In this presentation, we will describe two techniques for improving the quality of the TSP reorderings; we will show that the best results for TSP are obtained when the two techniques are combined. We will also introduce a new way to reorganize the PR reordering algorithm to make it much more time and storage eﬀicient. In addition, we will introduce a single technique for modestly improving the quality of the PR reorderings. We will further show that the enhanced PR and enhanced TSP produce orderings of virtually equal quality. However, the former requires significantly less storage to implement and runs much faster than the latter.

References

[1] Patrick R. Amestoy, Timothy A. Davis, and Iain S. Duff. An approximate minimum degree ordering algorithm. SIAM J. Matrix Anal. Appl., 17(4):886–905, 1996.
[2] Cleve C. Ashcraft and Roger G. Grimes. The influence of relaxed supernode partitions on the multifrontal method. ACM Trans. Math. Softw., 15(4):291–309, 1989.
[3] Timothy A. Davis and Yifan Hu. The University of Florida sparse matrix collection. ACM Trans. Math. Softw., 38(1):1–28, 2011.
[4] Iain S. Duff. MA57—a code for the solution of sparse symmetric definite and indefinite systems. ACM Trans. Math. Softw., 30:118–144, 2004.
[5] Alan George. Nested dissection of a regular finite element mesh. SIAM J. Numer. Anal., 10(2):345–363, 1973.

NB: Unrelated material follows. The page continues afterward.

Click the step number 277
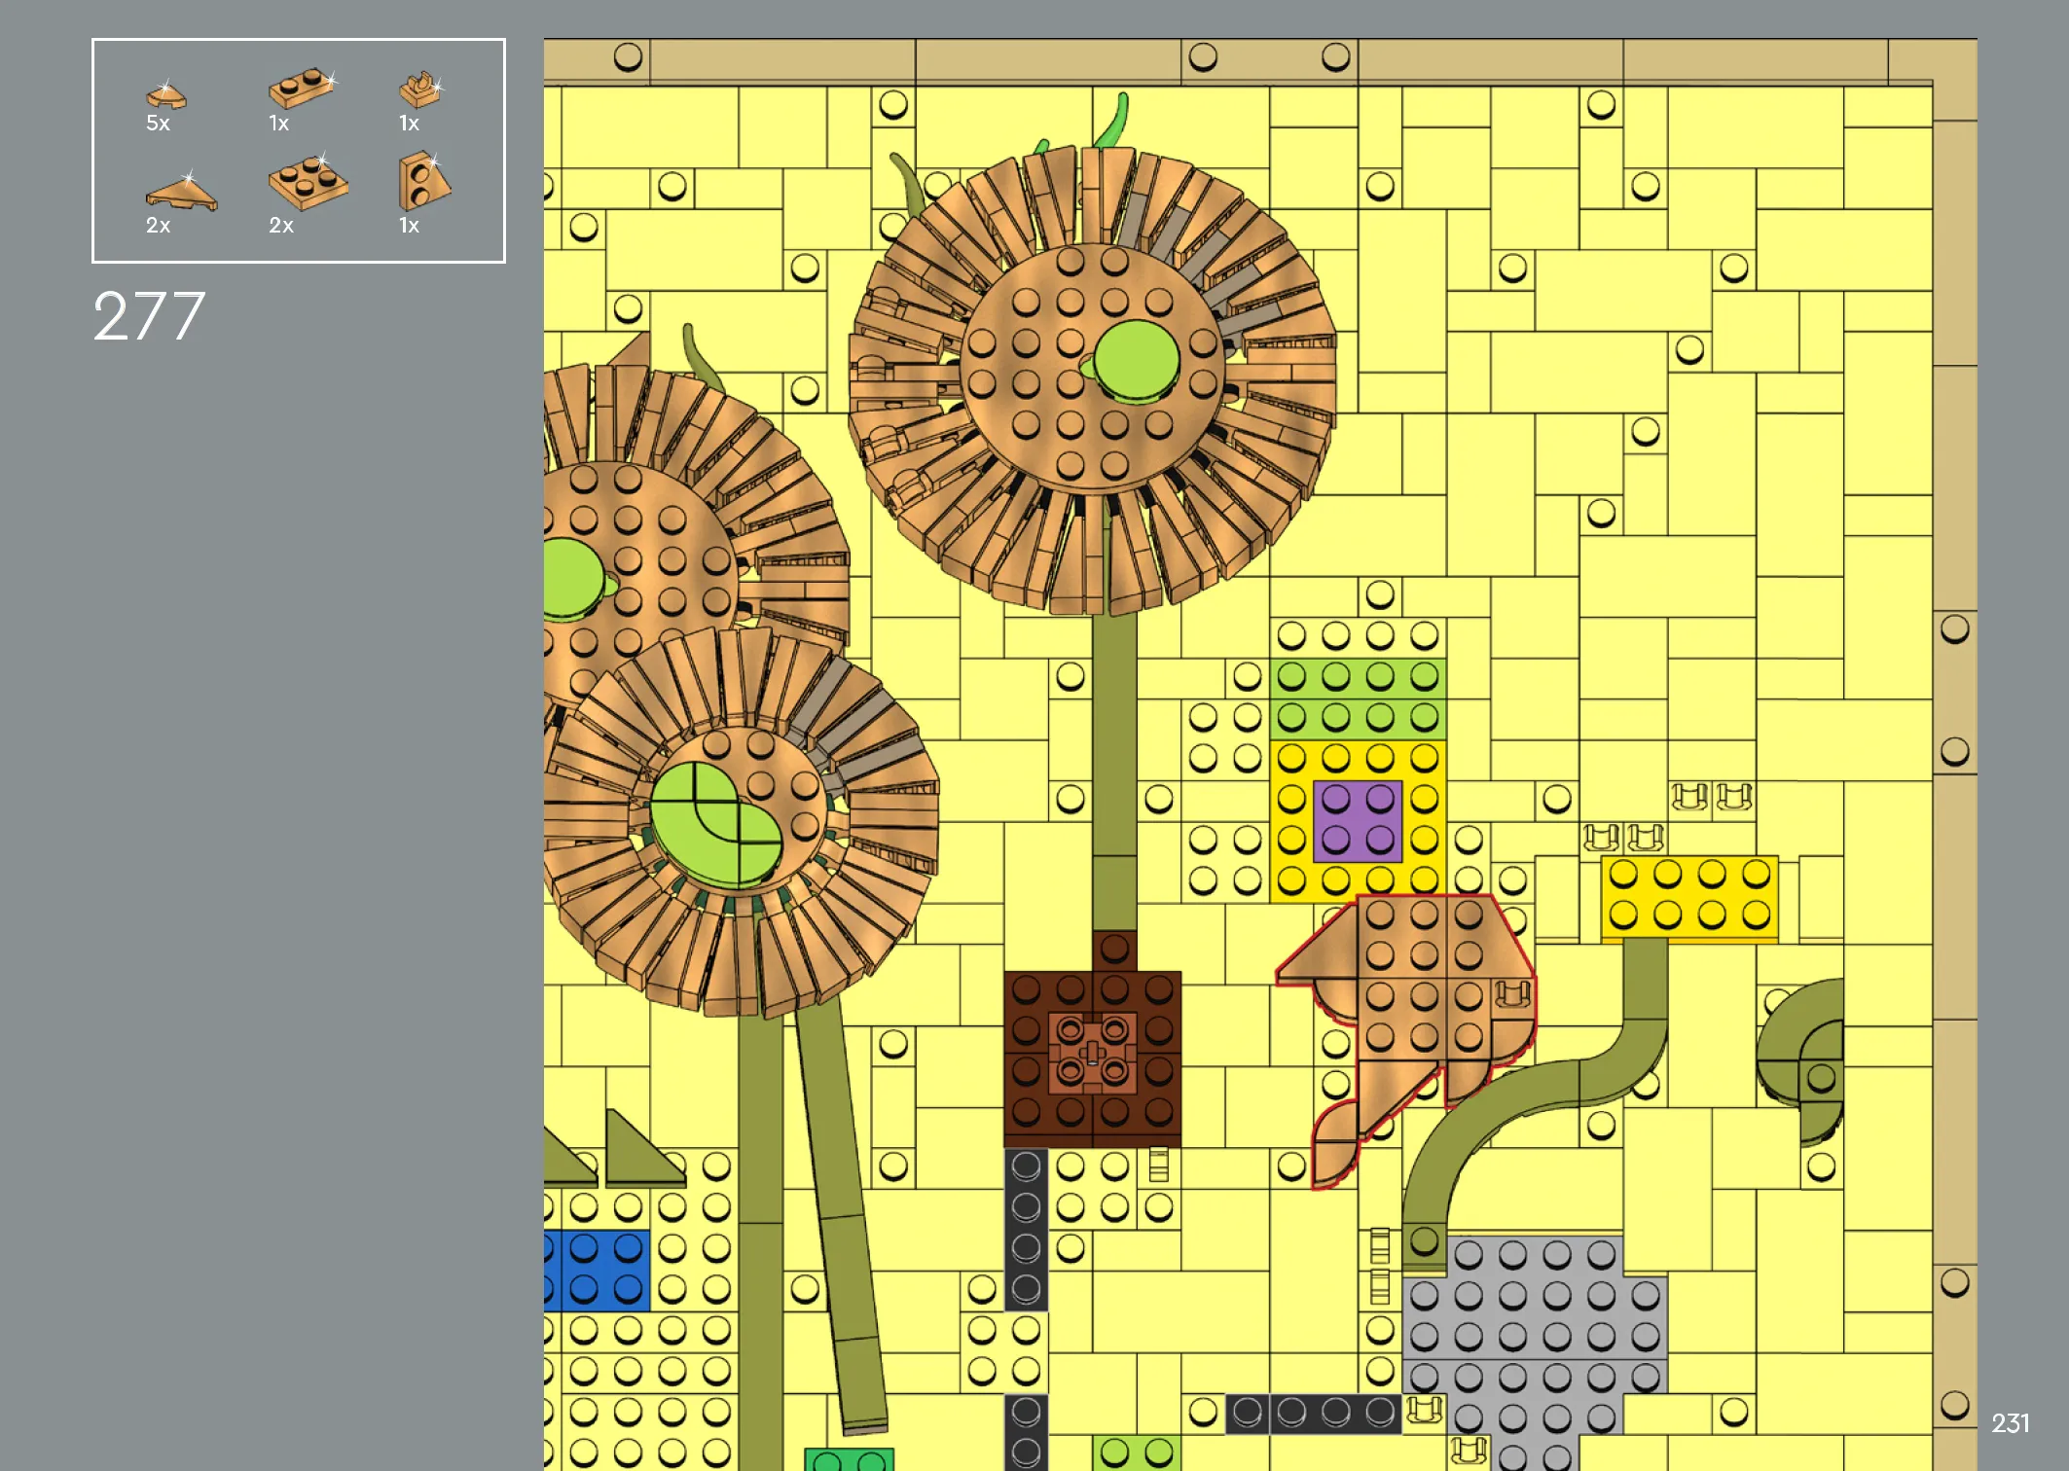This screenshot has width=2069, height=1471. [x=149, y=316]
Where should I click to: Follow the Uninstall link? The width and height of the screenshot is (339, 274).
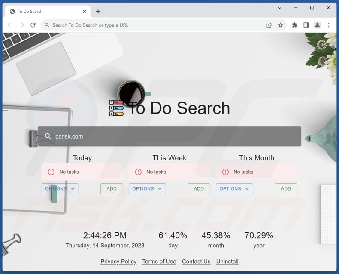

[6] Alan George and Joseph W. H. Liu. The evolution of the minimum degree ordering algorithm. SIAM Rev., 31(1):1–19, 1989.
[7] Jonathan D. Hogg, John K. Reid, and Jennifer A. Scott. Design of a multicore sparse Cholesky factorization using DAGs. SIAM J. Sci. Comput., 32(6):3627–3649, 2010.
[8] Mathias Jacquelin, Esmond G. Ng, and Barry W. Peyton. Fast and effective reordering of columns within supernodes using partition refinement. In 2018 Proceedings of the Eighth SIAM Workshop on Combinatorial Scientific Computing, pages 76–86, 2018.
[9] Mathias Jacquelin, Esmond G. Ng, and Barry W. Peyton. Fast implementation of the Traveling-Salesman-Problem method for reordering columns within supernodes. SIAM J. Matrix Anal. Appl., 42(3):1337–1364, 2021.
[10] M. Ozan Karsavuran, Esmond G. Ng, Barry W. Peyton, and Jonathan L. Peyton. Some new techniques to use in serial sparse Cholesky factorization algorithms. Submitted to TOMS, 2024.
[11] George Karypis and Vipin Kumar. A fast and high quality multilevel scheme for partitioning irregular graphs. SIAM J. Sci. Comput., 20(1):359–392, 1999.
[12] Joseph W. H. Liu. Modification of the minimum-degree algorithm by multiple elimination. ACM Trans. Math. Softw., 11(2):141–153, 1985.
[13] Robert Paige and Robert E. Tarjan. Three partition refinement algorithms. SIAM J. Comput., 16(6):973–989, 1987.
[14] Gregoire Pichon, Mathieu Faverge, Pierre Ramet, and Jean Roman. Reordering strategy for blocking optimization in sparse linear solvers. SIAM J. Matrix Anal. Appl., 38(1):226–248, 2017.
[15] W. F. Tinney and J. W. Walker. Direct solution of sparse network equations by optimally ordered triangular factorization. Proc. IEEE, 55:1801–1809, 1967.